- Born: November 1, 1983 (age 41) Mobara, Chiba, Japan
- Occupations: Model; singer;
- Spouse(s): Isao Kikuchi ​ ​(m. 2011; div. 2017)​ Unknown ​ ​(m. 2018; div. 2022)​
- Children: 3
- Musical career
- Genres: Japanese pop
- Instrument: Vocals
- Years active: 2001–present
- Labels: King Records
- Website: www.starchild.co.jp

= Yuko Ogura =

Japanese gravure idol and model (born 1983)

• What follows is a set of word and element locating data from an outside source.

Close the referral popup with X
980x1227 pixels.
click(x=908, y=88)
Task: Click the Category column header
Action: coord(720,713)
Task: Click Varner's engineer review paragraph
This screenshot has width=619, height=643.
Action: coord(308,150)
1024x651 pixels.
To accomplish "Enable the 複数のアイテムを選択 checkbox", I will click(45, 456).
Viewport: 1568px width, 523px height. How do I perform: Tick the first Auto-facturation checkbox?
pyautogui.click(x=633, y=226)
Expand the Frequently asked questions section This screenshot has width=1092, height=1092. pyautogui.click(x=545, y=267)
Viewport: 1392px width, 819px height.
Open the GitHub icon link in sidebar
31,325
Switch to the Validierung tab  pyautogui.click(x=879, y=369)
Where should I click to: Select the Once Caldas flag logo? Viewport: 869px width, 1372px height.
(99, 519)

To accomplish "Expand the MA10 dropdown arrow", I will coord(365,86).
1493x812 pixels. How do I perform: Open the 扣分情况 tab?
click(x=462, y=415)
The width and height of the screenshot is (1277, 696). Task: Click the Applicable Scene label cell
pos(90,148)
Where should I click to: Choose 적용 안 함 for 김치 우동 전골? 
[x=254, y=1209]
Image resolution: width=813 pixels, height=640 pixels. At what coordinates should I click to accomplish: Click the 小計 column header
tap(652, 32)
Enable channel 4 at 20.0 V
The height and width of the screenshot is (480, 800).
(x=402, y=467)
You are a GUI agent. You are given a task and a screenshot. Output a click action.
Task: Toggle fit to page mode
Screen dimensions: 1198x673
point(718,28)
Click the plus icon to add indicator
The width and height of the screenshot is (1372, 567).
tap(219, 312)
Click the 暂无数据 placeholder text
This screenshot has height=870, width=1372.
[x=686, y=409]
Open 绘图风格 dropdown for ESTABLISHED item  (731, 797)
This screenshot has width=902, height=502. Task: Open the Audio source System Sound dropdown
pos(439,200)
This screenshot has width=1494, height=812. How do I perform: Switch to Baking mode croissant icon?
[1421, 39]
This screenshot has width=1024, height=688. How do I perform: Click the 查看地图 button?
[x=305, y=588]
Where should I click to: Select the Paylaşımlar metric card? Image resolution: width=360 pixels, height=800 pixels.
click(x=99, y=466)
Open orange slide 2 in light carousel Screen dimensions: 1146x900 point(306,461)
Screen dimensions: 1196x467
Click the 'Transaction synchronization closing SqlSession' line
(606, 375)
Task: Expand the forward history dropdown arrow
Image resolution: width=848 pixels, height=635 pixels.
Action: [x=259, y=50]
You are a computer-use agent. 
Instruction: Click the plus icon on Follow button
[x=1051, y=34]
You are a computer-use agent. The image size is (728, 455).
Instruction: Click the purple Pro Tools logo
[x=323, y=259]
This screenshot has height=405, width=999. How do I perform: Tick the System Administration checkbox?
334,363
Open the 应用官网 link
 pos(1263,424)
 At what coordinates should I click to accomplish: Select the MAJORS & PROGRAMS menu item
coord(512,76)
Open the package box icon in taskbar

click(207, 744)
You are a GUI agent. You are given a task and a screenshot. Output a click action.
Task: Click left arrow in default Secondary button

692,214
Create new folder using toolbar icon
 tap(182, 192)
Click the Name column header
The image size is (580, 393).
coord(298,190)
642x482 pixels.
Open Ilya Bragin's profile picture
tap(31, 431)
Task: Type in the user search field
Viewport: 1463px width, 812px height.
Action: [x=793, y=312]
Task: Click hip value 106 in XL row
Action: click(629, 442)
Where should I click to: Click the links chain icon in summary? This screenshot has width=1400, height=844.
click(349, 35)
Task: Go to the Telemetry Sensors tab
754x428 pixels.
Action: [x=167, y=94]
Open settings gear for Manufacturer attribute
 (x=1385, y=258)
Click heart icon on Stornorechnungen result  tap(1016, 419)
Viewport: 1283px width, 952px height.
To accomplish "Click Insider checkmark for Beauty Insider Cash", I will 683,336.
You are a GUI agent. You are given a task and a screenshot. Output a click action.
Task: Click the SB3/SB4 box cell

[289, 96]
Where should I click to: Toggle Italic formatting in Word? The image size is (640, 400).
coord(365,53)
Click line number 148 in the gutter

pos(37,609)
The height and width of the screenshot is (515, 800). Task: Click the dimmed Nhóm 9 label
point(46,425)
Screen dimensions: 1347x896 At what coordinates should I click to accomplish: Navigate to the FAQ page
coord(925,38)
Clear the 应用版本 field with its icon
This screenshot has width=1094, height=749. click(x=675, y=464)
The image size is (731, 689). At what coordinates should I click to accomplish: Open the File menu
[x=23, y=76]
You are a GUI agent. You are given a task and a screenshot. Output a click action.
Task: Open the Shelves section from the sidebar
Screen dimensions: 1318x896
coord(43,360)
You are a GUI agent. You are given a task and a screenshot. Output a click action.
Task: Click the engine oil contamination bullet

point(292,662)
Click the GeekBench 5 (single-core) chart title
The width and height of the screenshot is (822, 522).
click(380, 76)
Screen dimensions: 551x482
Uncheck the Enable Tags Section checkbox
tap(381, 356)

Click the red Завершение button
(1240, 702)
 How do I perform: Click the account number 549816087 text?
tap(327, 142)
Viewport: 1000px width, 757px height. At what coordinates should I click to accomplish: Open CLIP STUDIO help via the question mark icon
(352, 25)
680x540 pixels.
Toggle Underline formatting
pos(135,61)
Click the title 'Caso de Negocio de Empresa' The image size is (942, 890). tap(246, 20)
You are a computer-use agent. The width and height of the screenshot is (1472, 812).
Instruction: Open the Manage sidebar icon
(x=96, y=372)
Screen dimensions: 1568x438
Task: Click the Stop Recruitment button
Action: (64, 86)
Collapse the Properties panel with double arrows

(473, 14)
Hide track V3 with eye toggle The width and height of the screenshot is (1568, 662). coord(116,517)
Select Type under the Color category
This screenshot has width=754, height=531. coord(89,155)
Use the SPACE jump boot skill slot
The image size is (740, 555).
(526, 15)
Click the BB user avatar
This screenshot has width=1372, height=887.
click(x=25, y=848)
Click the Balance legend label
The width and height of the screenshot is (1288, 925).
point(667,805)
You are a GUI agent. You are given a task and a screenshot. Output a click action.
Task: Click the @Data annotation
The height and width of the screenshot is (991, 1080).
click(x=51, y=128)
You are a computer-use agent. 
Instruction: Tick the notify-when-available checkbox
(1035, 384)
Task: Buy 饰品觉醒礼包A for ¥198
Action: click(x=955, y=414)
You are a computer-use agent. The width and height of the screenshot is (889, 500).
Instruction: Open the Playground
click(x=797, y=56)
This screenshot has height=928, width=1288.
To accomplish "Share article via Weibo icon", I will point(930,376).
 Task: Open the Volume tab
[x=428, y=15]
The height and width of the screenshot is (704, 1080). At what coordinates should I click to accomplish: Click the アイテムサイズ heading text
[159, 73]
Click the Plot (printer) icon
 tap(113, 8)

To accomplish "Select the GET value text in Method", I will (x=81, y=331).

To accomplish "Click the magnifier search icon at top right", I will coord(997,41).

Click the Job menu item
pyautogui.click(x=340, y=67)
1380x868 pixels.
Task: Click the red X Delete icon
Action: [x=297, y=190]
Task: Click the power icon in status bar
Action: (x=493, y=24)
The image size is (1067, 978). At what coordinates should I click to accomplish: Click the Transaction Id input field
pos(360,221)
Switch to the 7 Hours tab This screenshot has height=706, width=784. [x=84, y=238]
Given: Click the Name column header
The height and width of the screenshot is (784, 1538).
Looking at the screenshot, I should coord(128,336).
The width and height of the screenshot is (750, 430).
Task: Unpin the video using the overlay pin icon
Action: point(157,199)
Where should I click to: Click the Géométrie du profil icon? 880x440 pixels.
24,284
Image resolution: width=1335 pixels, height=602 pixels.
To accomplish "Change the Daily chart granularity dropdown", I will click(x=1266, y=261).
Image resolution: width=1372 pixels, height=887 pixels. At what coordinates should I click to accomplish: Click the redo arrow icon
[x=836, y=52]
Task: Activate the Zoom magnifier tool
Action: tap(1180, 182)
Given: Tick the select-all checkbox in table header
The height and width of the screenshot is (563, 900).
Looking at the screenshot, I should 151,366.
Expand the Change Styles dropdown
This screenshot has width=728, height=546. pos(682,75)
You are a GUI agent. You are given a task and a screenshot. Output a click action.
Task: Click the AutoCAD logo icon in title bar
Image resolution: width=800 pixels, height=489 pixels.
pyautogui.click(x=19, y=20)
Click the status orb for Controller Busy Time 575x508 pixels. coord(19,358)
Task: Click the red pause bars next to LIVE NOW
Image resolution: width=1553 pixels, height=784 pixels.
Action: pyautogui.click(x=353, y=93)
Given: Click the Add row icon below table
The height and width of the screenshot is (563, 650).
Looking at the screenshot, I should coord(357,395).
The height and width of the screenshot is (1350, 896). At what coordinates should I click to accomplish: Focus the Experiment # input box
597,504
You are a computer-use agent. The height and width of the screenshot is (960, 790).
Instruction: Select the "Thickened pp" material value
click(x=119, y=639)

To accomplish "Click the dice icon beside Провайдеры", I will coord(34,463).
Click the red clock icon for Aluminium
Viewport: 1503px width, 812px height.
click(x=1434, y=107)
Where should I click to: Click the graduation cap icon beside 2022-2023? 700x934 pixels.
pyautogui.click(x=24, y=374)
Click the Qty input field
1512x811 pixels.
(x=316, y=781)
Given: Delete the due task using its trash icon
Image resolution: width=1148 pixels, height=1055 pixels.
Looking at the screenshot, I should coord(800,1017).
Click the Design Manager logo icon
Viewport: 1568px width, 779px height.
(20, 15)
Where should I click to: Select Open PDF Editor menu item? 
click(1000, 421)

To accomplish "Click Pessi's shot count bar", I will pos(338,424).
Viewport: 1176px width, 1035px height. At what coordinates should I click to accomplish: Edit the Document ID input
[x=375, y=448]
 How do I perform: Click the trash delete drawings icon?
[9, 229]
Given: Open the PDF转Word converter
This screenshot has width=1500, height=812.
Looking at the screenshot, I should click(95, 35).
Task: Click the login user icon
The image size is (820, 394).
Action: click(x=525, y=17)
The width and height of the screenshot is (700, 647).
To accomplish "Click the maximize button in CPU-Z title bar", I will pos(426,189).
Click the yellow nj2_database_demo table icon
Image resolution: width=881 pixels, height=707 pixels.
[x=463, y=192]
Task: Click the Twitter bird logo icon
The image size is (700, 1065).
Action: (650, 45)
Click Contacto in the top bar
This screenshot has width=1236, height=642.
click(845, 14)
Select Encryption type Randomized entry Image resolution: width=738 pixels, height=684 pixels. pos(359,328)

Yuko Ogura (小倉 優子, Ogura Yūko) is a Japanese gravure idol and model who typically aimed for the cute, innocent schoolgirl look prior to her 2011 marriage. She is represented by Platinum Production.

==History==
Ogura was born in Mobara, Chiba, and regularly, if not entirely seriously, claims to be one "Princess Apple-Momoka" (りんごももか姫) of the apple-shaped planet Korin. This is apparently an in-joke dating back to her middle school days. Having an alternate name was trendy at one point, and one of her friends told her that she looked like a Momoka. She liked the name and still uses it today.

She is known outside Japan for her song "Onna no Ko ♡ Otoko no Ko" (オンナのコ♡オトコのコ) which is the ending theme of the anime School Rumble. Ogura's fame as a model has also spread beyond Japan and she was named as one of the "7 most irresistibly cute Japanese idols" by the Thailand version of FHM magazine in 2010.

==Personal life==
Ogura married hair and makeup artist Isao Kikuchi on October 10, 2011, in Oahu, Hawaii. In March 2017, Ogura announced that she and Kikuchi were divorcing. In December 2018 she had married for the second time. On July 27, 2022, Ogura announced that she divorced for the second time.